§ **EXERCISE**:
Reproduce all of the entries below exactly, without images.

-- DATA TO PROCESS follows --

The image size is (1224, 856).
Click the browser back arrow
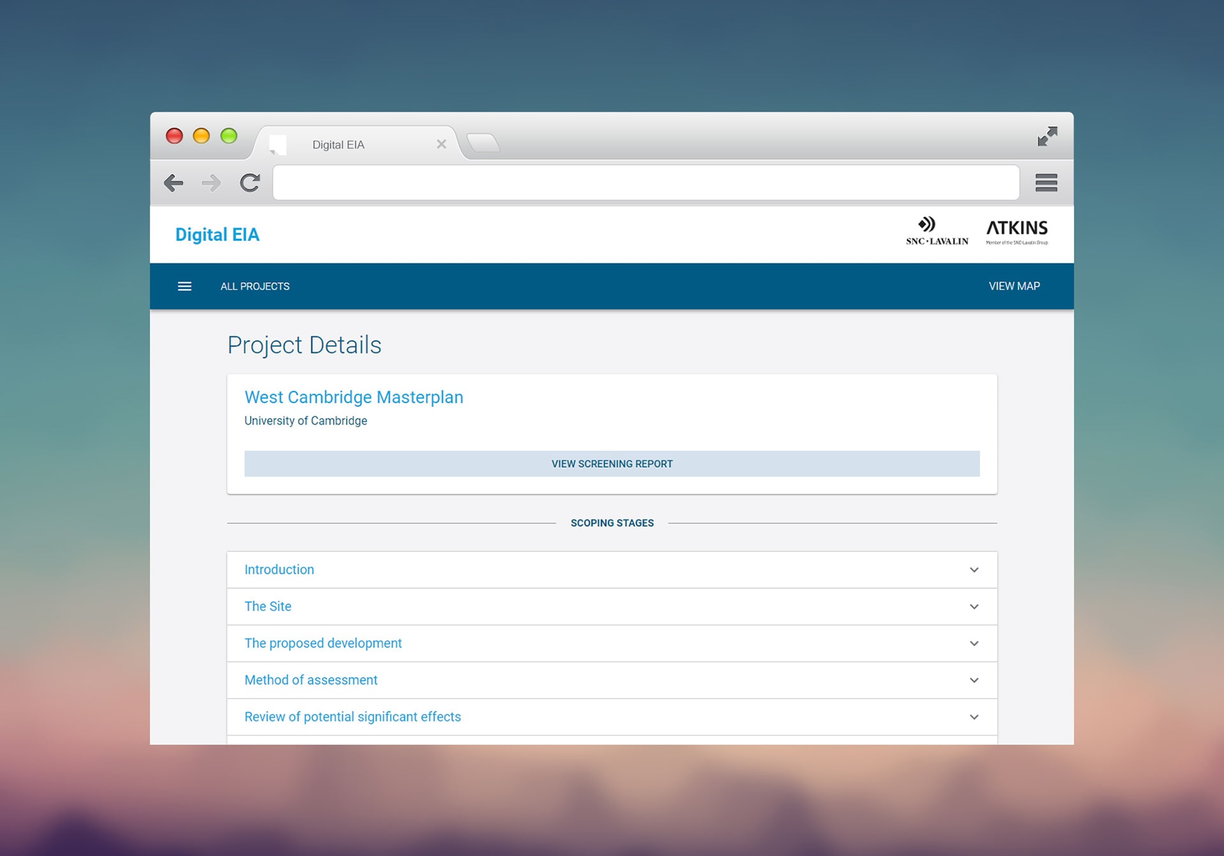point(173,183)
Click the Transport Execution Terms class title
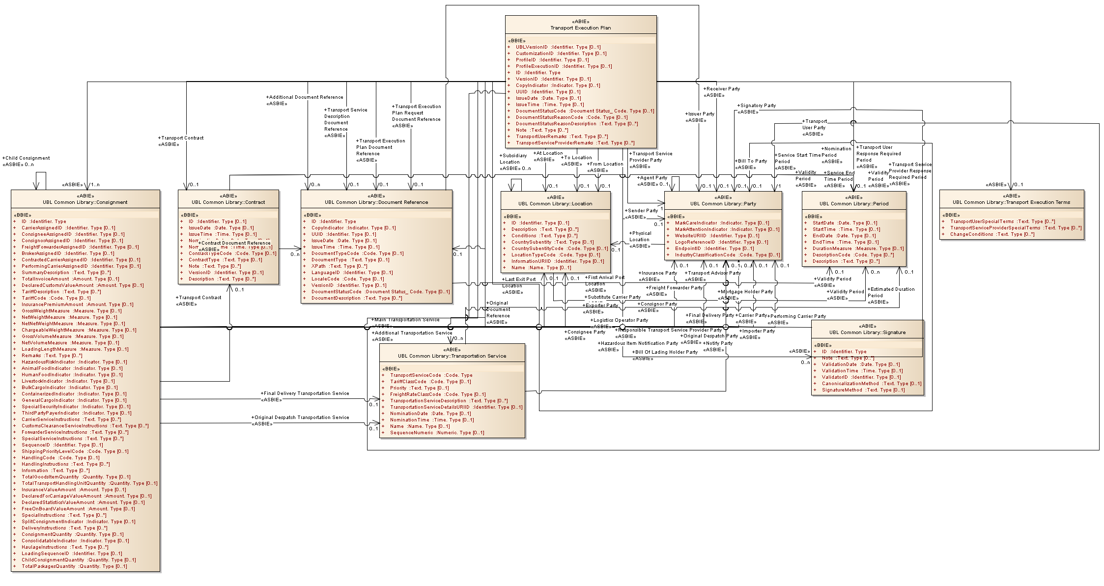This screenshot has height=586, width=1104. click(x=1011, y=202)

-- DATA TO PROCESS concluded --

§ **RESPONSE TO THIS TASK**:
The image size is (1224, 856).
Click the browser back arrow
point(173,183)
Click the Transport Execution Terms class title
This screenshot has height=586, width=1104. click(x=1011, y=202)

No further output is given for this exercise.